--- MATERIAL SHOWN Enclosed Below ---

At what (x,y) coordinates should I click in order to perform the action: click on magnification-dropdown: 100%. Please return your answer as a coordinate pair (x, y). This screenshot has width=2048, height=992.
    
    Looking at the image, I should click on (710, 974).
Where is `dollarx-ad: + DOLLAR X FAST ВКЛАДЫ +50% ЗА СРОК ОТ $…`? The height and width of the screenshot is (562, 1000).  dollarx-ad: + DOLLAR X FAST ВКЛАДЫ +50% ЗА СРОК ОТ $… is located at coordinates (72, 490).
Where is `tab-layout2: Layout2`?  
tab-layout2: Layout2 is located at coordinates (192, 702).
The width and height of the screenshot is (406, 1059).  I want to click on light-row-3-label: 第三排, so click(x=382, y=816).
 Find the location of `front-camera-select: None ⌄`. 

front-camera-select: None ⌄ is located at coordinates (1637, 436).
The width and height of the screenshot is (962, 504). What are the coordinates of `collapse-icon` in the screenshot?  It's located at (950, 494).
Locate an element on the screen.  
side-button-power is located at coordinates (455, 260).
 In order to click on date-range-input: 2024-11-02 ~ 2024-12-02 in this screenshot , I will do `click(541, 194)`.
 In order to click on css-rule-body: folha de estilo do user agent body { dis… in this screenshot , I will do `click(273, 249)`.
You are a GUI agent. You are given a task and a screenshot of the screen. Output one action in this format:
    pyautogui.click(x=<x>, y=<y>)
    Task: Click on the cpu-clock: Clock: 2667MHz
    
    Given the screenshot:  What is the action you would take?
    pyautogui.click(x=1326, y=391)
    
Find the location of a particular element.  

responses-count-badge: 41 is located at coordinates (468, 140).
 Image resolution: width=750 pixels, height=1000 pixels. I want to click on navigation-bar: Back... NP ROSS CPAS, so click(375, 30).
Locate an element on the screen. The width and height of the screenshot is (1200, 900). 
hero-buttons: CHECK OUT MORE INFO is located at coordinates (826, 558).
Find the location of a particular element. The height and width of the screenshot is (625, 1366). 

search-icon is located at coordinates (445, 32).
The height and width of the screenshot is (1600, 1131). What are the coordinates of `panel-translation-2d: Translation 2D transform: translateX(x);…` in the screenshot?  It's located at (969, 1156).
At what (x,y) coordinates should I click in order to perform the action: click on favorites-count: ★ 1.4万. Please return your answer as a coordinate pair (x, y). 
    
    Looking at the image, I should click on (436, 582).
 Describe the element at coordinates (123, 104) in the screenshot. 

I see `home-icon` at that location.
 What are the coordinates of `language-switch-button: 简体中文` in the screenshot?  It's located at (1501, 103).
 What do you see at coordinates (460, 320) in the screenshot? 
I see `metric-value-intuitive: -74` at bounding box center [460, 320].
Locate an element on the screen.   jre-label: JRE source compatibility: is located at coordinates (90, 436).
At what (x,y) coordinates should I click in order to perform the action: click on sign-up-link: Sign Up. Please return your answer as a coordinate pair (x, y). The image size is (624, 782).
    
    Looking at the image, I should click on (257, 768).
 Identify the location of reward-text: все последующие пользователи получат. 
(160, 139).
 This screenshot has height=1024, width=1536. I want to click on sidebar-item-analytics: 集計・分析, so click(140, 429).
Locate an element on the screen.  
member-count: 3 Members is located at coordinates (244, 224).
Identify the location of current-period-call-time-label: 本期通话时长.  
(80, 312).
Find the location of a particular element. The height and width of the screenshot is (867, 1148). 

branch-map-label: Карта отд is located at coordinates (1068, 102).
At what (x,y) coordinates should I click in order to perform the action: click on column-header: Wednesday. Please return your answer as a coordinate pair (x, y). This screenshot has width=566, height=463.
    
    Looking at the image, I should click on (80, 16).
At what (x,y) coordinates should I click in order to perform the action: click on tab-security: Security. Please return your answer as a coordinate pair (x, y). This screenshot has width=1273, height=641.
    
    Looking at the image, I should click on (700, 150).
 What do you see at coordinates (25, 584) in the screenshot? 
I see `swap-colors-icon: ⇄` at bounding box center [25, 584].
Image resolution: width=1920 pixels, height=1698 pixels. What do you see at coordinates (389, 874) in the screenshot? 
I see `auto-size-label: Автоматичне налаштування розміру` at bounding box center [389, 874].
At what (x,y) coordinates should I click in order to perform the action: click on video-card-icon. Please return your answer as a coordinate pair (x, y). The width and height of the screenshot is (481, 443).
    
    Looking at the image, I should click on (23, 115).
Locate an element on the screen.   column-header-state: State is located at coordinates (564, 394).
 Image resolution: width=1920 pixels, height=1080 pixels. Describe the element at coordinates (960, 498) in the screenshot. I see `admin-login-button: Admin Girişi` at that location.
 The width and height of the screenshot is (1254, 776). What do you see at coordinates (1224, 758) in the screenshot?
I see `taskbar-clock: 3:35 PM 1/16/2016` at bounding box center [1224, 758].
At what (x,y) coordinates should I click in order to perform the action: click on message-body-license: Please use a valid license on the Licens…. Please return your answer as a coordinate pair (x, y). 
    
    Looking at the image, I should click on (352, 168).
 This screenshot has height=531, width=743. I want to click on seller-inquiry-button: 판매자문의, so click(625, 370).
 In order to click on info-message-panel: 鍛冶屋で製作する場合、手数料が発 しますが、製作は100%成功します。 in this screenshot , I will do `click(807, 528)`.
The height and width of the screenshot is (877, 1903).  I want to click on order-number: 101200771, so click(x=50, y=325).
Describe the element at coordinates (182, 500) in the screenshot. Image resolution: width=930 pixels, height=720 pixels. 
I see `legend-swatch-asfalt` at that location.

--- End of Enclosed MATERIAL SHOWN ---

- AIM OF THE EXERCISE
Output every line of the data above as a JSON list of strings, one string per line, leaving out blank lines.

- ANSWER TO THE PROBLEM
[
  "At what (x,y) coordinates should I click in order to perform the action: click on magnification-dropdown: 100%. Please return your answer as a coordinate pair (x, y). This screenshot has width=2048, height=992.",
  "    Looking at the image, I should click on (710, 974).",
  "Where is `dollarx-ad: + DOLLAR X FAST ВКЛАДЫ +50% ЗА СРОК ОТ $…`? The height and width of the screenshot is (562, 1000).  dollarx-ad: + DOLLAR X FAST ВКЛАДЫ +50% ЗА СРОК ОТ $… is located at coordinates (72, 490).",
  "Where is `tab-layout2: Layout2`?  ",
  "tab-layout2: Layout2 is located at coordinates (192, 702).",
  "The width and height of the screenshot is (406, 1059).  I want to click on light-row-3-label: 第三排, so click(x=382, y=816).",
  " Find the location of `front-camera-select: None ⌄`. ",
  "front-camera-select: None ⌄ is located at coordinates (1637, 436).",
  "The width and height of the screenshot is (962, 504). What are the coordinates of `collapse-icon` in the screenshot?  It's located at (950, 494).",
  "Locate an element on the screen.  ",
  "side-button-power is located at coordinates (455, 260).",
  " In order to click on date-range-input: 2024-11-02 ~ 2024-12-02 in this screenshot , I will do `click(541, 194)`.",
  " In order to click on css-rule-body: folha de estilo do user agent body { dis… in this screenshot , I will do `click(273, 249)`.",
  "You are a GUI agent. You are given a task and a screenshot of the screen. Output one action in this format:",
  "    pyautogui.click(x=<x>, y=<y>)",
  "    Task: Click on the cpu-clock: Clock: 2667MHz",
  "    Given the screenshot:  What is the action you would take?",
  "    pyautogui.click(x=1326, y=391)",
  "Find the location of a particular element.  ",
  "responses-count-badge: 41 is located at coordinates (468, 140).",
  " Image resolution: width=750 pixels, height=1000 pixels. I want to click on navigation-bar: Back... NP ROSS CPAS, so click(375, 30).",
  "Locate an element on the screen. The width and height of the screenshot is (1200, 900). ",
  "hero-buttons: CHECK OUT MORE INFO is located at coordinates (826, 558).",
  "Find the location of a particular element. The height and width of the screenshot is (625, 1366). ",
  "search-icon is located at coordinates (445, 32).",
  "The height and width of the screenshot is (1600, 1131). What are the coordinates of `panel-translation-2d: Translation 2D transform: translateX(x);…` in the screenshot?  It's located at (969, 1156).",
  "At what (x,y) coordinates should I click in order to perform the action: click on favorites-count: ★ 1.4万. Please return your answer as a coordinate pair (x, y). ",
  "    Looking at the image, I should click on (436, 582).",
  " Describe the element at coordinates (123, 104) in the screenshot. ",
  "I see `home-icon` at that location.",
  " What are the coordinates of `language-switch-button: 简体中文` in the screenshot?  It's located at (1501, 103).",
  " What do you see at coordinates (460, 320) in the screenshot? ",
  "I see `metric-value-intuitive: -74` at bounding box center [460, 320].",
  "Locate an element on the screen.   jre-label: JRE source compatibility: is located at coordinates (90, 436).",
  "At what (x,y) coordinates should I click in order to perform the action: click on sign-up-link: Sign Up. Please return your answer as a coordinate pair (x, y). The image size is (624, 782).",
  "    Looking at the image, I should click on (257, 768).",
  " Identify the location of reward-text: все последующие пользователи получат. ",
  "(160, 139).",
  " This screenshot has height=1024, width=1536. I want to click on sidebar-item-analytics: 集計・分析, so click(140, 429).",
  "Locate an element on the screen.  ",
  "member-count: 3 Members is located at coordinates (244, 224).",
  "Identify the location of current-period-call-time-label: 本期通话时长.  ",
  "(80, 312).",
  "Find the location of a particular element. The height and width of the screenshot is (867, 1148). ",
  "branch-map-label: Карта отд is located at coordinates (1068, 102).",
  "At what (x,y) coordinates should I click in order to perform the action: click on column-header: Wednesday. Please return your answer as a coordinate pair (x, y). This screenshot has width=566, height=463.",
  "    Looking at the image, I should click on (80, 16).",
  "At what (x,y) coordinates should I click in order to perform the action: click on tab-security: Security. Please return your answer as a coordinate pair (x, y). This screenshot has width=1273, height=641.",
  "    Looking at the image, I should click on (700, 150).",
  " What do you see at coordinates (25, 584) in the screenshot? ",
  "I see `swap-colors-icon: ⇄` at bounding box center [25, 584].",
  "Image resolution: width=1920 pixels, height=1698 pixels. What do you see at coordinates (389, 874) in the screenshot? ",
  "I see `auto-size-label: Автоматичне налаштування розміру` at bounding box center [389, 874].",
  "At what (x,y) coordinates should I click in order to perform the action: click on video-card-icon. Please return your answer as a coordinate pair (x, y). The width and height of the screenshot is (481, 443).",
  "    Looking at the image, I should click on (23, 115).",
  "Locate an element on the screen.   column-header-state: State is located at coordinates (564, 394).",
  " Image resolution: width=1920 pixels, height=1080 pixels. Describe the element at coordinates (960, 498) in the screenshot. I see `admin-login-button: Admin Girişi` at that location.",
  " The width and height of the screenshot is (1254, 776). What do you see at coordinates (1224, 758) in the screenshot?",
  "I see `taskbar-clock: 3:35 PM 1/16/2016` at bounding box center [1224, 758].",
  "At what (x,y) coordinates should I click in order to perform the action: click on message-body-license: Please use a valid license on the Licens…. Please return your answer as a coordinate pair (x, y). ",
  "    Looking at the image, I should click on (352, 168).",
  " This screenshot has height=531, width=743. I want to click on seller-inquiry-button: 판매자문의, so click(625, 370).",
  " In order to click on info-message-panel: 鍛冶屋で製作する場合、手数料が発 しますが、製作は100%成功します。 in this screenshot , I will do `click(807, 528)`.",
  "The height and width of the screenshot is (877, 1903).  I want to click on order-number: 101200771, so click(x=50, y=325).",
  "Describe the element at coordinates (182, 500) in the screenshot. Image resolution: width=930 pixels, height=720 pixels. ",
  "I see `legend-swatch-asfalt` at that location."
]